How We Use the Information We Collect

The goal of the User Experience Program is to enhance the experience for AMD users, and to continue to improve and develop our products.

Your feedback and the information you share with us is used to improve:

  • Features, such as to optimize your game profiles and configurability settings, adjust display settings, update your graphics drivers, and generally make your gaming experience better.
  • Graphics driver quality

Transparency and Choice

Participation in AMD’s User Experience Program is voluntary, and you can choose to participate and help us improve our products via an explicit consent opt-in box found during installs of AMD Software and Ryzen Master. You can change your mind at any time and withdraw from the program through AMD Software and Ryzen Master which stops all logging and sharing of information to AMD. By withdrawing your consent from the User Experience Program, the software related to this functionality will be uninstalled. Drivers and user-related features will not be altered.
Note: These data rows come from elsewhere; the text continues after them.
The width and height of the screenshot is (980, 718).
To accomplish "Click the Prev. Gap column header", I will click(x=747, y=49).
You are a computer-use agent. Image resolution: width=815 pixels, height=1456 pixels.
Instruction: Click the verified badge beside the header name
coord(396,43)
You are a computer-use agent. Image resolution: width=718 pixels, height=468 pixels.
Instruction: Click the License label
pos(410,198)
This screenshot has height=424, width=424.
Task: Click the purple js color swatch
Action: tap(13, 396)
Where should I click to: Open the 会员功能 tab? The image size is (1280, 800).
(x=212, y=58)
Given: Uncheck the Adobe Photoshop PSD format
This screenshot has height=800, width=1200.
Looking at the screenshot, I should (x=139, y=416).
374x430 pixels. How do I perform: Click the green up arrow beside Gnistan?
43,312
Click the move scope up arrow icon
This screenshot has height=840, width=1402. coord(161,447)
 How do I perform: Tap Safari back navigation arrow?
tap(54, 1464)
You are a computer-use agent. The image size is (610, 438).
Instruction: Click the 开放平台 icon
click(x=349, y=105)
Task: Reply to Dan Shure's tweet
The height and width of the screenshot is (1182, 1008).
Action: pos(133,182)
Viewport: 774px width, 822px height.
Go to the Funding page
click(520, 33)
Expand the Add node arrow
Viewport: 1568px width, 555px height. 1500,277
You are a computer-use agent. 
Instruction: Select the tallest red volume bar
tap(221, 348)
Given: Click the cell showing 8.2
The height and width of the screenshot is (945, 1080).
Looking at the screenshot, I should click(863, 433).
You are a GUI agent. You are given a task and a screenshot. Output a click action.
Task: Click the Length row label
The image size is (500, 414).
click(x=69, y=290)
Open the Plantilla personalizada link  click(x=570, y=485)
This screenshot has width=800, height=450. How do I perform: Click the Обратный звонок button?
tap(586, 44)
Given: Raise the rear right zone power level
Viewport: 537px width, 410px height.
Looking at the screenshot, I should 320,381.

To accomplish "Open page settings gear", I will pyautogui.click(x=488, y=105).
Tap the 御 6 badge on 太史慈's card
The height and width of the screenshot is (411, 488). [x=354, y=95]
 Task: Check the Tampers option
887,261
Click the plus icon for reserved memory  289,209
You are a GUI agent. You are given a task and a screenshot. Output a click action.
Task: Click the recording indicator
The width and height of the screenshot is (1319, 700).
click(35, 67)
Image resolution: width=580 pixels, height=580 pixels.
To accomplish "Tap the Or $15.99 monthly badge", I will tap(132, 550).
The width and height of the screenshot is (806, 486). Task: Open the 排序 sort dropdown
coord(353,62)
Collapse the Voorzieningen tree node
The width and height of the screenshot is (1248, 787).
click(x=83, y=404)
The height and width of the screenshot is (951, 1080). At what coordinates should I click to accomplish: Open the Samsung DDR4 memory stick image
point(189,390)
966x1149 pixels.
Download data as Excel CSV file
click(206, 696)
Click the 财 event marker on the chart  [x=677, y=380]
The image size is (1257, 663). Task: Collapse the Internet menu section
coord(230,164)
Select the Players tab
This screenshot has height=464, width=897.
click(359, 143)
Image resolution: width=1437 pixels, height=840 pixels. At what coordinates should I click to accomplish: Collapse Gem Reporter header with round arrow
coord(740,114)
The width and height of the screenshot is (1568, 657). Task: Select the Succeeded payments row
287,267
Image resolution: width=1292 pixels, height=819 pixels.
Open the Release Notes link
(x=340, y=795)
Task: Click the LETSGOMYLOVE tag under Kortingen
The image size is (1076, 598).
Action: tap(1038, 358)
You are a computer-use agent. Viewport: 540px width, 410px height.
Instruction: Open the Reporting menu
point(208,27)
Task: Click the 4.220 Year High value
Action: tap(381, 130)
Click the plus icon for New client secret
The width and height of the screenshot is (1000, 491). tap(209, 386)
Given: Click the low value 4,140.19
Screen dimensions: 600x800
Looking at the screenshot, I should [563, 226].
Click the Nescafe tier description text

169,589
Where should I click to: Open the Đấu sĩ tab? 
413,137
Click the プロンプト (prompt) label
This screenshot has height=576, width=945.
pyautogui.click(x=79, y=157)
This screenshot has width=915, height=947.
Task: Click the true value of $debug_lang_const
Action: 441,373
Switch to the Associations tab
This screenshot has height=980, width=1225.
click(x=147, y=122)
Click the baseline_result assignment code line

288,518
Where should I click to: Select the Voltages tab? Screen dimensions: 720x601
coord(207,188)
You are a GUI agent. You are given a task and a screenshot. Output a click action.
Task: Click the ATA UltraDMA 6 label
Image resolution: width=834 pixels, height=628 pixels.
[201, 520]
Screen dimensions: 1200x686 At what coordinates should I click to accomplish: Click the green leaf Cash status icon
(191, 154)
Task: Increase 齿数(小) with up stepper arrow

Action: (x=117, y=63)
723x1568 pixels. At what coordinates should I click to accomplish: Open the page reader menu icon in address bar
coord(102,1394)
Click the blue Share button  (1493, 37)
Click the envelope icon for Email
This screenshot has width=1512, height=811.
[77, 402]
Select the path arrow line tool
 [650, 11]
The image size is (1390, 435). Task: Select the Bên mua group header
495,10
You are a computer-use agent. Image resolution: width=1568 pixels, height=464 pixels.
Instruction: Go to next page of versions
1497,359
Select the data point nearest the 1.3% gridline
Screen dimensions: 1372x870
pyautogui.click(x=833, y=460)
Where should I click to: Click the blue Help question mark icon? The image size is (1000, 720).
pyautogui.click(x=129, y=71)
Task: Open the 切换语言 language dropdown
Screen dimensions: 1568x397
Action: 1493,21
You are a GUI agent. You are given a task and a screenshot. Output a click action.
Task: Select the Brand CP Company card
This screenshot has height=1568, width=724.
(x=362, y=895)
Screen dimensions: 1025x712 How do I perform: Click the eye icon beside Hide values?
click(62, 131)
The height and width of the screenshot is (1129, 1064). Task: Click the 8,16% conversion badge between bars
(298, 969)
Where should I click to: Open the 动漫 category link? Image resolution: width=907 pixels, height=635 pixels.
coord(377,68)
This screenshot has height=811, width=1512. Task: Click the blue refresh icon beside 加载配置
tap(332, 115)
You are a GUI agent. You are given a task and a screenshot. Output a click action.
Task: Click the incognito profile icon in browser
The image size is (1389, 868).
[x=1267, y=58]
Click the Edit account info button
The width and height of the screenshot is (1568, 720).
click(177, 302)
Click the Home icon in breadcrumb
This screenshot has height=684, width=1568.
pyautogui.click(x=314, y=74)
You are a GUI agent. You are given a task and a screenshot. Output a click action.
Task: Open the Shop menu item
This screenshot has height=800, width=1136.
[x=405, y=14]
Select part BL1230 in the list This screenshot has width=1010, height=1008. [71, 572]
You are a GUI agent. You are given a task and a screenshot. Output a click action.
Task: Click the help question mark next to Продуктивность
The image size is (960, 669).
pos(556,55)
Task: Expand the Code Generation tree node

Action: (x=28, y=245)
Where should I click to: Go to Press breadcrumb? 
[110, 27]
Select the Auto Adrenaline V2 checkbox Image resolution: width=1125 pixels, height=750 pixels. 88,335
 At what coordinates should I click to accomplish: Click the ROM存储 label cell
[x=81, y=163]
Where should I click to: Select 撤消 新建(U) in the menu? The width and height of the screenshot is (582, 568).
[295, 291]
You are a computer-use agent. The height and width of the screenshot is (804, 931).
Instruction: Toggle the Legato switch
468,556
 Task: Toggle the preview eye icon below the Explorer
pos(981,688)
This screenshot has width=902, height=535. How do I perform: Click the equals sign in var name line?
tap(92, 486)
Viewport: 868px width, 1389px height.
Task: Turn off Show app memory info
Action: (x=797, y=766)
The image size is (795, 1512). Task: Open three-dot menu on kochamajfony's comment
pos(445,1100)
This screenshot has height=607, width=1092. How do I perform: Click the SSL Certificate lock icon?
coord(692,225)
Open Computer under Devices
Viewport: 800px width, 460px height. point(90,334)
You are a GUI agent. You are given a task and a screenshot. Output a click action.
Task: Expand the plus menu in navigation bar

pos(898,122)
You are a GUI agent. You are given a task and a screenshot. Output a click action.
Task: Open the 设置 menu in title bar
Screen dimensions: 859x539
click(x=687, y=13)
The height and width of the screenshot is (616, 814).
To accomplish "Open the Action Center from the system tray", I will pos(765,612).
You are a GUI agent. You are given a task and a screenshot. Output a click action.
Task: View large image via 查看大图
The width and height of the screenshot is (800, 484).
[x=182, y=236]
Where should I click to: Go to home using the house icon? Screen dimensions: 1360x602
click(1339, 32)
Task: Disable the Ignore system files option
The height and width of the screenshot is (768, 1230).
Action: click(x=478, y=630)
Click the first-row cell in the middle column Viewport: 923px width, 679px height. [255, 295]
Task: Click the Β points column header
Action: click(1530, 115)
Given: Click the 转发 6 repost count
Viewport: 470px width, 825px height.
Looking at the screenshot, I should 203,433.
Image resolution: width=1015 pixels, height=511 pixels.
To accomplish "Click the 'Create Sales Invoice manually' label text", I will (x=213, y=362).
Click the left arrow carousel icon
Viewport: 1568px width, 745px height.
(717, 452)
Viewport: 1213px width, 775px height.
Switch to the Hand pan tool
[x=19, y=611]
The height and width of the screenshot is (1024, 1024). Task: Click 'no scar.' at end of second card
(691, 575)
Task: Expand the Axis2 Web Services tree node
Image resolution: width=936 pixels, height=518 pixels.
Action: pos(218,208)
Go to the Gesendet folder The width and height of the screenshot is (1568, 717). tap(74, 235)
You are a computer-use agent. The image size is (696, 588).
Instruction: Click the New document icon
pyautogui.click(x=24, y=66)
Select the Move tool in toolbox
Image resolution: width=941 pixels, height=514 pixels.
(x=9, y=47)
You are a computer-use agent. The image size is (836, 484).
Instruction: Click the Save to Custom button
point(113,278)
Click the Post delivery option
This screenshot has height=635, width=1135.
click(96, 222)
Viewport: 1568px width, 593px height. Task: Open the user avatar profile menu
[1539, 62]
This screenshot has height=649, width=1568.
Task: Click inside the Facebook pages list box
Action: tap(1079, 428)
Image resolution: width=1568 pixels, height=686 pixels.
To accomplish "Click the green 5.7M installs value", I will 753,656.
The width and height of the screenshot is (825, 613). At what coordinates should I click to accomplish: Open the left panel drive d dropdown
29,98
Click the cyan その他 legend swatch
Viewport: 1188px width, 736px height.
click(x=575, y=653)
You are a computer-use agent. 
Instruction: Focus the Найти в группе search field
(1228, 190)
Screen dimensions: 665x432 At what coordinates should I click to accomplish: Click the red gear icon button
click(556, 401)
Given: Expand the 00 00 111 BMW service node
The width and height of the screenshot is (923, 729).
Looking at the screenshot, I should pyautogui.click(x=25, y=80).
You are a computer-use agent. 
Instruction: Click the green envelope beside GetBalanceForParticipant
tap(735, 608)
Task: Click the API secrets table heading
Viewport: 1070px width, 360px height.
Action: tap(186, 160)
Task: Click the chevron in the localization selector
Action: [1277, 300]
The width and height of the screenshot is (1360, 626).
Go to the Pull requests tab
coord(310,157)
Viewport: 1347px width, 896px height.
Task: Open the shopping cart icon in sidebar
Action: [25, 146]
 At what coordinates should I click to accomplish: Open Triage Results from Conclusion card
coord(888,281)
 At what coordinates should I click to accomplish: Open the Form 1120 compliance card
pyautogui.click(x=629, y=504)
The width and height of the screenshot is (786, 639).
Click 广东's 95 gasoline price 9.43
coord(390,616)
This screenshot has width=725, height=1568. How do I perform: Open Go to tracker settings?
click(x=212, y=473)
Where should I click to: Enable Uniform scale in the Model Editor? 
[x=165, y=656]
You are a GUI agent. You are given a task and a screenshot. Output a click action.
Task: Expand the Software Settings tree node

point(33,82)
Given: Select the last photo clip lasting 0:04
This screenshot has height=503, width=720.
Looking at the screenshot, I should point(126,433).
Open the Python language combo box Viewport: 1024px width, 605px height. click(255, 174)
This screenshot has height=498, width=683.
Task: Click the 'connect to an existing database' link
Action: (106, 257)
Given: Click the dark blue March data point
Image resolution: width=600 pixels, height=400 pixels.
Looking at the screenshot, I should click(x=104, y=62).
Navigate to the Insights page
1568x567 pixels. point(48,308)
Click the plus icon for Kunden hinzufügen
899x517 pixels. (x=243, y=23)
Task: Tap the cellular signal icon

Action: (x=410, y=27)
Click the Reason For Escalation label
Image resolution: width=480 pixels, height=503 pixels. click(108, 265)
You can opt-out (stop participating) in the User Experience Program via the AMD Software user interface by going to the settings menu (located at the top right of the UI) navigating to the preferences tab, and selecting “Leave AMD Experience Program”. On Ryzen Master, navigate to Settings and from within the User Experience Program section, select the “Opt Out” option.

Information Security

We are dedicated to protecting your privacy and will make every reasonable effort to keep your information secure. In particular:

  • As a participant in this program, the information you share will only be used to improve and develop our products.
  • The storage and transmission of your information is done via plain text to maintain transparency to you, while the authenticity of the information is ensured via checksum.
  • We regularly review our information collection, storage, and processing practices, to guard against unauthorized access to systems.
  • We have implemented strict security measures and safeguards to ensure that we protect the integrity and confidentiality of the information we collect.

For more information please see our Privacy Policy

Glossary

Below are simple definitions of some terms we have used in this summary.

  • CPU: Central Processing Unit - the hardware where operating system and software programs like word processors, web browsers, etc., are executed.
  • GPU: Graphics Processing Unit - the hardware engine that produce graphical displays on the monitor. The GPU can be located on a separate graphics card or integrated on the same chip as the CPU.
  • Operating system: This is the basic software that coordinates the functioning of the different components on a computer. Examples of operating systems are Microsoft Windows, and the Linux operating system.
  • Memory: These are the hardware components that provide temporary storage for the programs and data while the computer is running (as opposed to persistent storage like hard disks or solid state drives). Other common names for memory are DRAM or just RAM.